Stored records
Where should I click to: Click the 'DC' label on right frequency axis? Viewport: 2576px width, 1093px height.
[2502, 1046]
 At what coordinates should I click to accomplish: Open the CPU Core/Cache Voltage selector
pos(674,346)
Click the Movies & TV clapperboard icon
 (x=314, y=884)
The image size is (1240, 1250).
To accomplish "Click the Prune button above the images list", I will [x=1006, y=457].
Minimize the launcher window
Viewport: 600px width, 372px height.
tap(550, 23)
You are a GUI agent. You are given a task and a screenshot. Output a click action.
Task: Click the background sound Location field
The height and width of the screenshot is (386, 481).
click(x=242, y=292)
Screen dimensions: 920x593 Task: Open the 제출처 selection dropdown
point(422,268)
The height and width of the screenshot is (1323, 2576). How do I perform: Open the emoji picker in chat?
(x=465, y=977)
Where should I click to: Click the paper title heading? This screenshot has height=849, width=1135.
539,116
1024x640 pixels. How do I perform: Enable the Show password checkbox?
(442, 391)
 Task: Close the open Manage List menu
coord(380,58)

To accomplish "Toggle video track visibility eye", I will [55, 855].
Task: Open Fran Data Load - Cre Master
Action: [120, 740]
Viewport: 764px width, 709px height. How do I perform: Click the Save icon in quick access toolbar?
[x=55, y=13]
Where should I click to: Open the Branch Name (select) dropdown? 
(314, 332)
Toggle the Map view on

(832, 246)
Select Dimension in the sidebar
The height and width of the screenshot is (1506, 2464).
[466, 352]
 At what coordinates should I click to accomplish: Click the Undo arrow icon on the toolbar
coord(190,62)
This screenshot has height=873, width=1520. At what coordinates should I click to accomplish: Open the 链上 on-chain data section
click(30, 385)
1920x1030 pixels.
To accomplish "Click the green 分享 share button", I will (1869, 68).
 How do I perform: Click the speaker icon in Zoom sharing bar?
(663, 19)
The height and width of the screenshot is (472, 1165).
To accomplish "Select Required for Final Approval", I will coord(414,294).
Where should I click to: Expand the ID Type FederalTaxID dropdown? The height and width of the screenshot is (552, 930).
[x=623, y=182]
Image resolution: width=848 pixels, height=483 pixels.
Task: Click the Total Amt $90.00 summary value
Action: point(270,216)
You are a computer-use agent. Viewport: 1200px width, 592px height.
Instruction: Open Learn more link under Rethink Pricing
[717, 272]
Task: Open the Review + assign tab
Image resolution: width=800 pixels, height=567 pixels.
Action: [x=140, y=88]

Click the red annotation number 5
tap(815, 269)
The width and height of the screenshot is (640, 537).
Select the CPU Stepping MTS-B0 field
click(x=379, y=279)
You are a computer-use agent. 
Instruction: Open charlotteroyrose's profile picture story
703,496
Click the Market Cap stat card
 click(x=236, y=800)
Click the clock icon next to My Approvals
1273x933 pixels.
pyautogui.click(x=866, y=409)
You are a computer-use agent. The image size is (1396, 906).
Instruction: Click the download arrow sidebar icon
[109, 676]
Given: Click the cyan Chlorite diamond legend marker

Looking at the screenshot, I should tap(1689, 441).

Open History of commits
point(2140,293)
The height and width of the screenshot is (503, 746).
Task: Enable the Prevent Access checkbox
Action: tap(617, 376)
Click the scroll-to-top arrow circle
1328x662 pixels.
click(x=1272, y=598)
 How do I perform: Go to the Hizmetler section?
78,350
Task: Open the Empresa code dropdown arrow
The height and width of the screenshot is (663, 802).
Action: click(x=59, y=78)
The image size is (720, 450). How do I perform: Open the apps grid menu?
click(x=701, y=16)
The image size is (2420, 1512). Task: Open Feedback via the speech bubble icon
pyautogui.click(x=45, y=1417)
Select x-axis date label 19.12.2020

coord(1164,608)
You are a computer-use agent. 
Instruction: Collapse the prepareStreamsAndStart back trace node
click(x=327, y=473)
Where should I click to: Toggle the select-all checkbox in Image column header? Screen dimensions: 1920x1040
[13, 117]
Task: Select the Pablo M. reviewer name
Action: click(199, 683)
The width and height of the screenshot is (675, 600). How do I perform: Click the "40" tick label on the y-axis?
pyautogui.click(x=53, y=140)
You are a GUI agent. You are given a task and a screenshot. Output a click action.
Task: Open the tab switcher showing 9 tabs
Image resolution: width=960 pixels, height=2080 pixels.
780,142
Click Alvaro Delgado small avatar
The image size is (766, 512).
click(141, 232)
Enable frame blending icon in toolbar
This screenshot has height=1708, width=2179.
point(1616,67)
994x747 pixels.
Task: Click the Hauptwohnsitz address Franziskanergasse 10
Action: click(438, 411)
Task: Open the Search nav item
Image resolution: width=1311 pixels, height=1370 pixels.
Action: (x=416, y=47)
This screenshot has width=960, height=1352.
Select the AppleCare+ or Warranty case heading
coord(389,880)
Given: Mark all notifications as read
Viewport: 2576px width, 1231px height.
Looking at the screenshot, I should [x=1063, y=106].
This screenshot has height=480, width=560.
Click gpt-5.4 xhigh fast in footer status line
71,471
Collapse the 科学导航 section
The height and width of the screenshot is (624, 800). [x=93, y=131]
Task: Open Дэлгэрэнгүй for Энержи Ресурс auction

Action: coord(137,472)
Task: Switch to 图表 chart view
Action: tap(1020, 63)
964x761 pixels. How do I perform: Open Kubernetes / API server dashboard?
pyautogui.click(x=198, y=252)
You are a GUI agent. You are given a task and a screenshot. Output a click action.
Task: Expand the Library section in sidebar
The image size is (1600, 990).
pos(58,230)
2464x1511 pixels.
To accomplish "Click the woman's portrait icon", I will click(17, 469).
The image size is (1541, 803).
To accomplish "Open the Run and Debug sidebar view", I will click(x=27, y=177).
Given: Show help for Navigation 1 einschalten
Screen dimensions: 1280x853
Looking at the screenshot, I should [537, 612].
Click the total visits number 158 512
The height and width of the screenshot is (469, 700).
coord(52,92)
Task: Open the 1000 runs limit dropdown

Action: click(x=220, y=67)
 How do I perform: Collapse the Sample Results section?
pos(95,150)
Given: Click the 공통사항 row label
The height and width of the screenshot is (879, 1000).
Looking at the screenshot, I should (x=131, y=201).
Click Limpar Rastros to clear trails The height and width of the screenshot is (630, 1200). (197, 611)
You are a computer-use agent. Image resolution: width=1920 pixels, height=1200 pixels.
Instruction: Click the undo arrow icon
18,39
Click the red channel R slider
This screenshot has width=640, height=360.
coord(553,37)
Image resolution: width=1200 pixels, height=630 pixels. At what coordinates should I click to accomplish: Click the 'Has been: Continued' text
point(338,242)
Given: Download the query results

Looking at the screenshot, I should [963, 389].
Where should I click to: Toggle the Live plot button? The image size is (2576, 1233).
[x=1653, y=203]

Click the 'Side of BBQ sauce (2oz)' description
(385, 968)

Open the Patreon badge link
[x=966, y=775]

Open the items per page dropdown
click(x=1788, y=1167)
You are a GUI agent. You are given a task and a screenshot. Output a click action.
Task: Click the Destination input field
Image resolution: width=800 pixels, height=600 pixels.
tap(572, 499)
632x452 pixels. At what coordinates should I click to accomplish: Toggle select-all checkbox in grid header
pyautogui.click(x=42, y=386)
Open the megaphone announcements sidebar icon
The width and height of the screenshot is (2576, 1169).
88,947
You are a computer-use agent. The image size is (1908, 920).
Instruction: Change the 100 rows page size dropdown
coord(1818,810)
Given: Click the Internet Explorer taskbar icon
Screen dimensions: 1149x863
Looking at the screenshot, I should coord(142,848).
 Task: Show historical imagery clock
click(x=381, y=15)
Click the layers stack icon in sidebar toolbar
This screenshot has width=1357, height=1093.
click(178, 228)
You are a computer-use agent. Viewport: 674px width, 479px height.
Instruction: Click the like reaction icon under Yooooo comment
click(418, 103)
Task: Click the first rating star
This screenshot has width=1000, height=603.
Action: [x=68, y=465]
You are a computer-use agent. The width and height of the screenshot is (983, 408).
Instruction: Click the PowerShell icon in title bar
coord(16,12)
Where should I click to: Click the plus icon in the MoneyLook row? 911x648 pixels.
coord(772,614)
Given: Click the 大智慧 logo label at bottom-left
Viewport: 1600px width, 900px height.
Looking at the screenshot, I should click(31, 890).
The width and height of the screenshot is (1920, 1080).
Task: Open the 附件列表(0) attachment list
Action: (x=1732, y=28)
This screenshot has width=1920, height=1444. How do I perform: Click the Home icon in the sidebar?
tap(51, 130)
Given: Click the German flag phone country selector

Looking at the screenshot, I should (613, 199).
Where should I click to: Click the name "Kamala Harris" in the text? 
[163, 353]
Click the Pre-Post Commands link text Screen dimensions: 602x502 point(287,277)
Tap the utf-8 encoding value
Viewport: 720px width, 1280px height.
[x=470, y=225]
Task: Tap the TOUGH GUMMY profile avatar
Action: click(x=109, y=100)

Problem to solve: Rewrite the entries from the line containing "Click the total visits number 158 512" down to the line containing "pos(95,150)", replacing "dropdown" with "menu" and leaving everything else unchanged.

Response to this task:
Click the total visits number 158 512
The height and width of the screenshot is (469, 700).
coord(52,92)
Task: Open the 1000 runs limit menu

Action: click(x=220, y=67)
 How do I perform: Collapse the Sample Results section?
pos(95,150)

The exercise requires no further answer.